The town’s people are also stereotypical. They talk a lot. A lot. They claim to support the Marshal, but they run in the end. It is amazing how much time in this film Cooper, Marshal Will Kane, stands by himself in the middle of the street. The only characters with any depth are Marshal Will Kane (Gary Cooper) and Amy Fowler (Grace Kelly).

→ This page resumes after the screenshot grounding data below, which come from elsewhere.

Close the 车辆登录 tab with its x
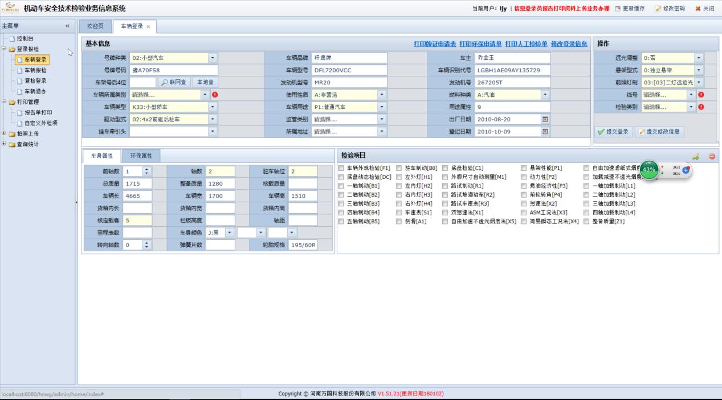pyautogui.click(x=148, y=27)
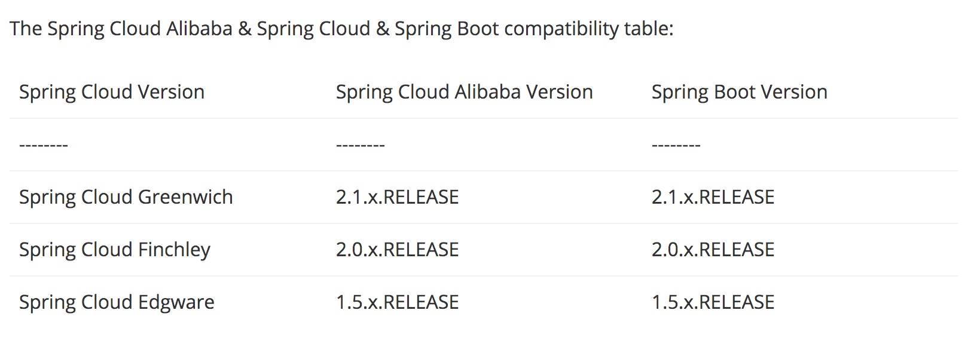The image size is (965, 356).
Task: Select Alibaba version 2.1.x.RELEASE for Greenwich
Action: click(x=397, y=197)
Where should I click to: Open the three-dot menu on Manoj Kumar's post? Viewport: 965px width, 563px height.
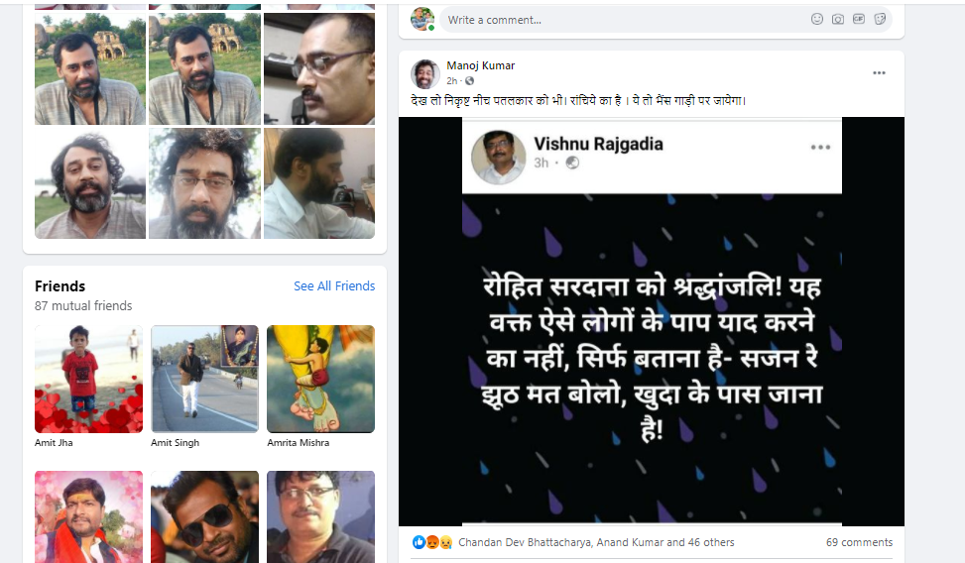click(879, 72)
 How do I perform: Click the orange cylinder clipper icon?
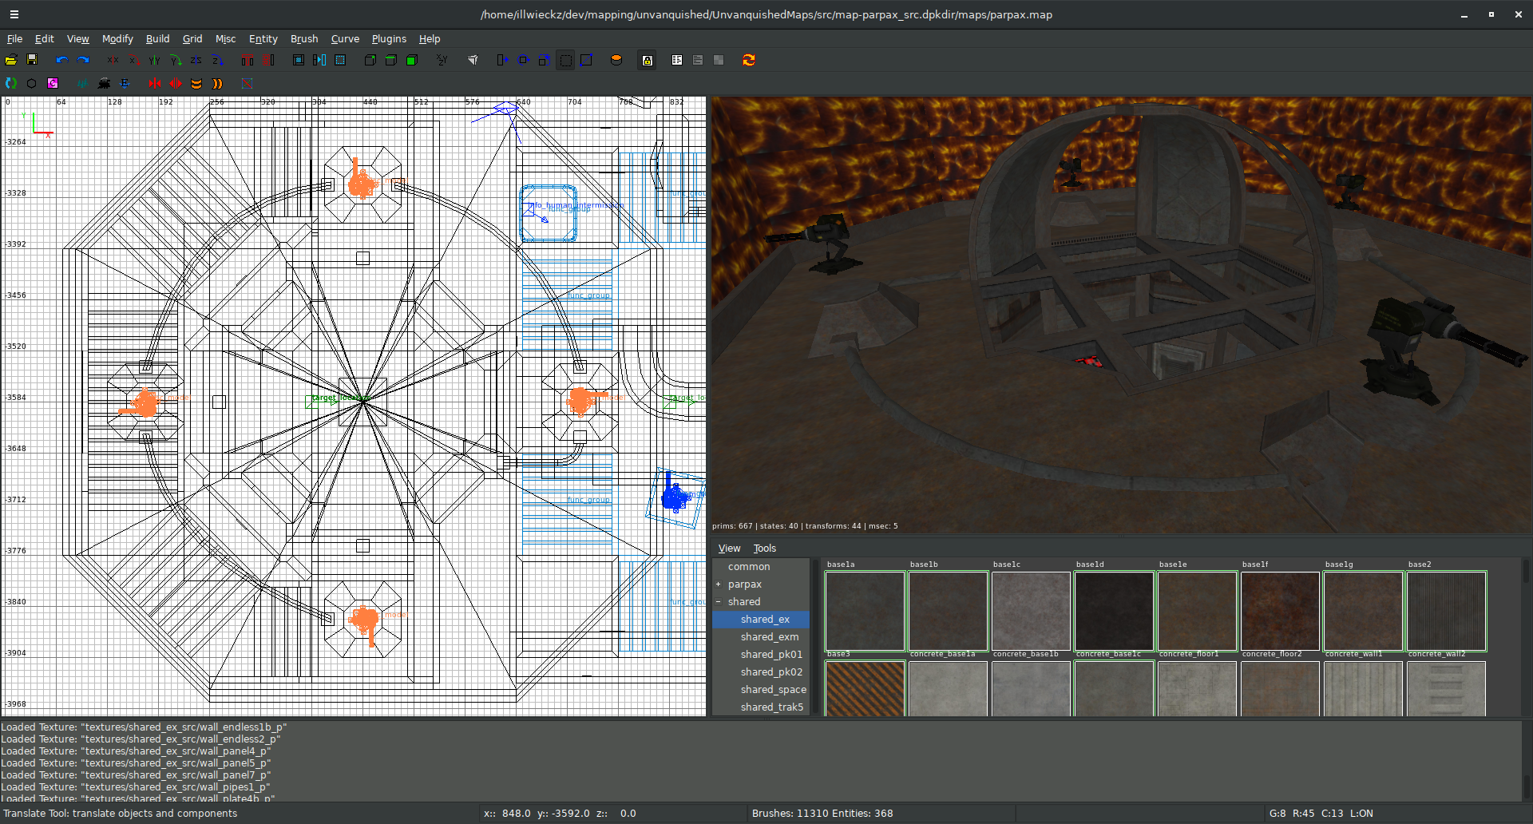coord(616,60)
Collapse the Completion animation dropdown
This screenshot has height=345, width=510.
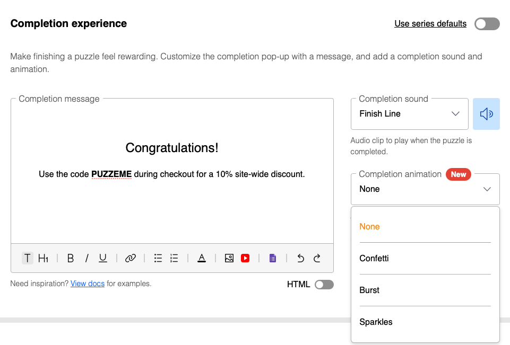(x=425, y=189)
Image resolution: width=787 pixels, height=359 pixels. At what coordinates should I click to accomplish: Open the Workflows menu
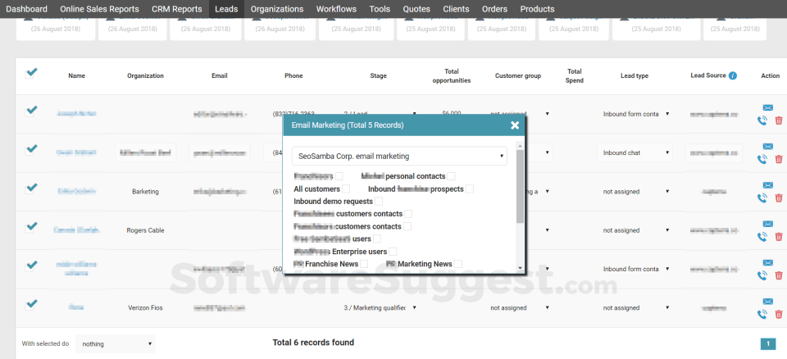(x=336, y=9)
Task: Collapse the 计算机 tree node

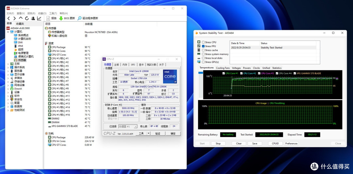Action: pyautogui.click(x=8, y=32)
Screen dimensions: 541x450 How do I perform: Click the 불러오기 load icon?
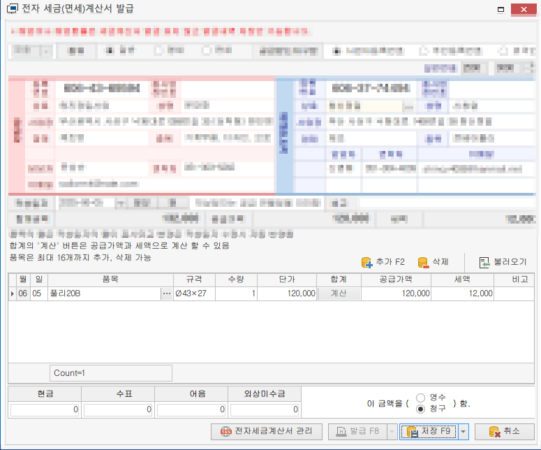click(484, 263)
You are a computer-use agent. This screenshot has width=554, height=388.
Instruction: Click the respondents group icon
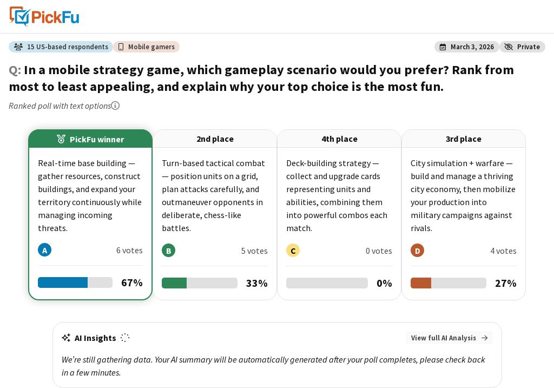tap(18, 47)
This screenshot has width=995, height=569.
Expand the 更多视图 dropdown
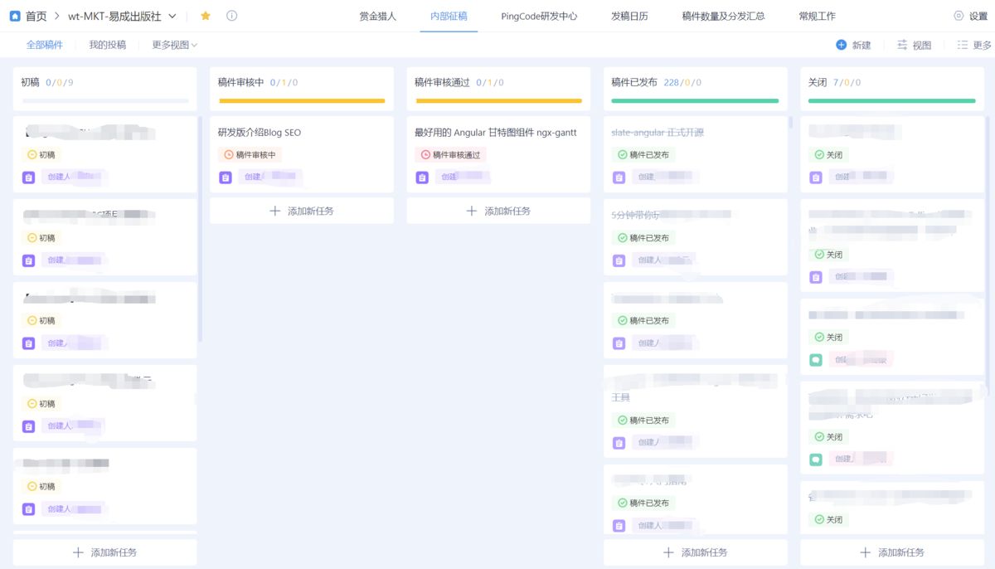click(175, 45)
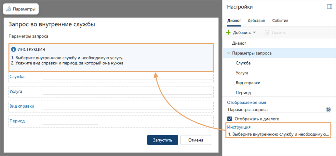
Task: Click the Параметры wrench icon
Action: pos(9,9)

Marshal Kane has fallen in love with the ever-attractive Amy Fowler. At the beginning of the movie, the bad guys are riding into town, ba- ba- ba- da- da. And Will and Amy are getting married. There are two ceremonies, the wedding, and then the Marshal turns over his badge. Amy, his new wife, is a Quaker. She does not believe in violence. He is giving up being a Marshal out of respect for her, out of love for her. However, before they can run off and set up a store, they get word that Frank Miller is coming back to town to join up with the three bad guys we’ve already seen. His train gets into town of course, at High Noon.
After some struggle, Will takes back his badge. Amy tries to leave him. Much of the movie is looking at the eyes of Will and Amy, Cooper and Kelly. And their struggle. They have conflicting commitments, him to her and to protecting the town, her to nonviolence and to support him.Tough stuff. That’s an Adult film where the choices are hard, the path unclear, and emotional pain.
The world around them is clear: right/wrong, good/evil, cowardly/brave… but not so with them. It’s not clear. It’s hard. So you look at their eyes a lot… Tough stuff. But it is adult stuff. It is an adult film. Two adults struggling in an immature world.
Jesus encounters several people possessed with demons, but it won’t be the devil or the demons that will kill Jesus, it will be the religious, the political, and none with the maturity of Will or Amy Kane. They were big on morality but small on maturity, very similar to the township and the nice religious folks in High Noon. They all protected themselves, their stores, their families and were more than willing to sacrifice the Marshal, and his wife. Will and Amy are mature because they make mature decisions. Even though Will takes a stand against the law breakers and chooses to wear his gun out of a lack of clear choices of what to do otherwise, she chooses to love him in the midst of the moral ambiguity. Even though the leaders of the town betray Will, he still chooses to live out his role as Sheriff, not because they deserve it, but because that’s their way, they make hard choices when there are plenty of reasons to take the easier, safer way out.
In a similar betrayal, a group of men are hired to protect a town from bandits in The Magnificent Seven. The town’s people betray them to the bandits, but they choose to protect those who would even betray them to be killed. Their choice in who and how they will be regardless of what others choose to do is what makes them both mature and magnificent. That’s what mature adults do, even when unclear what to do, they decide based on integrity.
Poet Maya Angelou observed that a lot of what we credit as maturity isn’t maturing at all. She said,

Most people don’t grow up. Most people age. They find parking spaces, honor their credit cards, get married, have children, and call that maturity. What that is, is aging.

John 18:4 Then Jesus, knowing all that was to happen to him, came forward and asked them, “Whom are you looking for?” 5 They answered, “Jesus of Nazareth.” Jesus replied, “I am he.” Judas, who betrayed him, was standing with them. Jesus knew they were coming for him. He knew Judas would betray him. He knew far more than you’d want to know. He knew enough to run away, but he didn’t. He stood.

In life, you can’t control others. You can’t control the world around you. But you can always choose. That’s what adults do. High Noon. Jesus style.